BETHLEHEM, West Bank — In a significant shift in tactics, Israel targeted and killed a senior Palestinian militia commander Thursday, sending a helicopter gunship to track the man’s vehicle through a crowded village and then open fire with rockets. At least two bystanders were also killed.
The helicopter attack came as Palestinian Authority President Yasser Arafat arrived in Washington for talks with President Clinton aimed at ending six weeks of deadly violence and gauging whether peace negotiations can resume. The attack near the biblical town of Bethlehem cast a pall over Arafat’s visit.
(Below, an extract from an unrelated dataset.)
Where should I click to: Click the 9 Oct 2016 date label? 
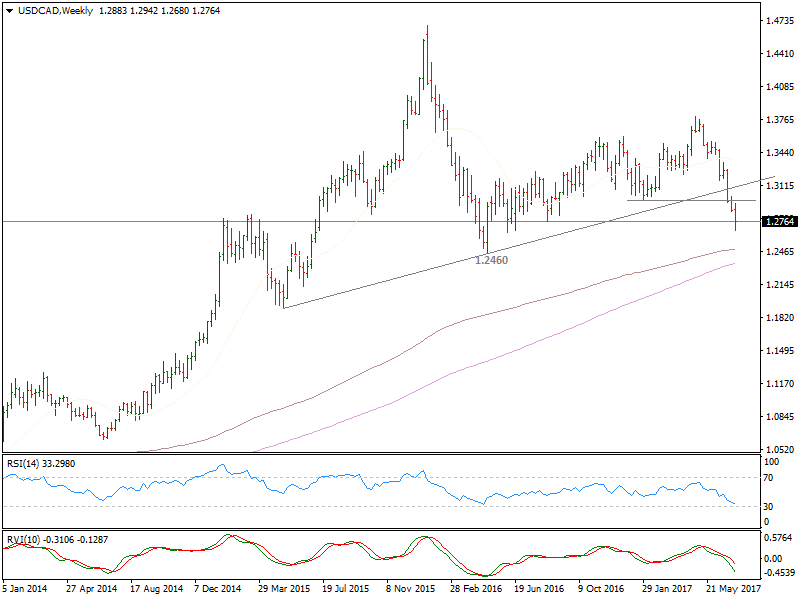tap(603, 590)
After the two-hour discussion, Arafat told reporters at the White House that he had recommitted to peace, but he seemed to shift the onus of action to Israel.
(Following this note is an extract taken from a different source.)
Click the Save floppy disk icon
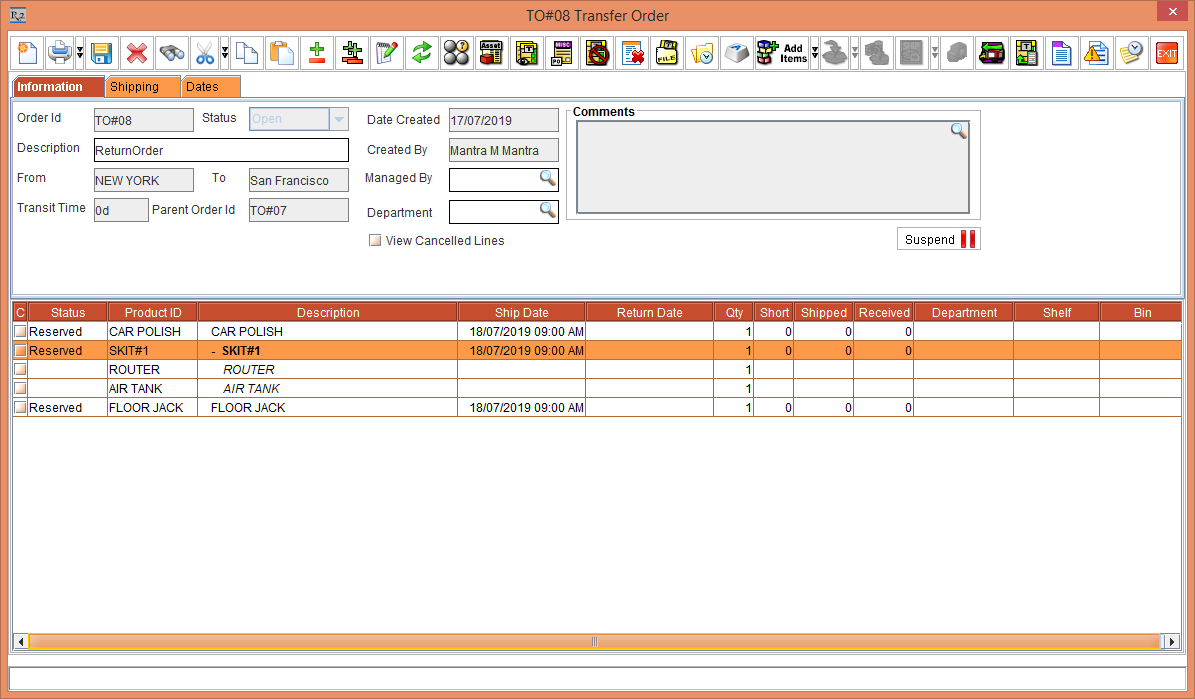1195x699 pixels. (x=100, y=53)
“We are facing a very dangerous situation that is really hindering the peace process,” Arafat said. “I am not the one who initiated the violence. I am not the one who is attacking Israelis. My tanks are not sieging Israeli towns. I did not order my tanks, my air force, my artillery, my heavy weapons, my navy.”
Leaders of Arafat’s Fatah political movement branded Thursday’s attack a premeditated assassination and vowed revenge. The helicopter raid followed days of warnings that the Jewish state would take more aggressive steps to crush the armed Palestinian insurrection.
The man killed, identified as Hussein Abeiat, was a senior field marshal in Fatah’s armed wing. His deputy, in the car with him, was seriously wounded in the explosion and fire triggered by the rocketing, as were five or six bystanders. Two Palestinian homemakers, women in their 50s, were killed, one as she walked near the road and another who reportedly was sitting in her home.
The Israeli helicopter pursued Abeiat’s vehicle in the Palestinian-controlled village of Beit Sahur, just outside Bethlehem and the site of frequent exchanges of gunfire between Palestinians and Israeli forces. It opened fire as the vehicle traveled through the town.
Israeli military officers said Abeiat was armed at the time and had been identified as the mastermind of a ring that was responsible for recent attacks on Israelis, including shootouts that have killed three Israeli soldiers and targeted a Jewish neighborhood called Gilo south of Jerusalem.
Israeli army Maj. Gen. Yitzhak Eitan, head of the Central Command, said the strike was ordered by “high levels” of the Israeli government. He said the operation was based on good intelligence information and “performed with accuracy” despite the civilian casualties.
Under international law, Israel is obliged to take all necessary precautions to avoid “collateral” damage--that is, death, injury or property damage involving noncombatants. The strike was a throwback to much-criticized tactics used by Israel in Lebanon.
“We will continue to hit at those trying to hit us,” Eitan said during a briefing for reporters. “We would have preferred to encounter him elsewhere, like in an unpopulated desert, but that is not our reality.”
With the death toll in six weeks of violence climbing toward the 200 mark, the vast majority of victims Palestinian, Fatah leaders called Thursday’s attack a cowardly aggression.
“Israel has entered a new phase by killing innocent civilians for no reason,” said Hussein Sheikh, Fatah’s West Bank leader. “Our response will be harsh.”
Fatah, the largest faction within the Palestine Liberation Organization, has been at the helm of often violent demonstrations against Israeli occupation of parts of the West Bank and Gaza Strip. Its armed militias have been one feature that has distinguished the current intifada from the earlier uprising against military rule in the late 1980s and early ‘90s. On Oct. 30, Israel rocketed Fatah offices in the Gaza Strip and the West Bank towns of Ramallah and Nablus, but no one was hurt in those raids.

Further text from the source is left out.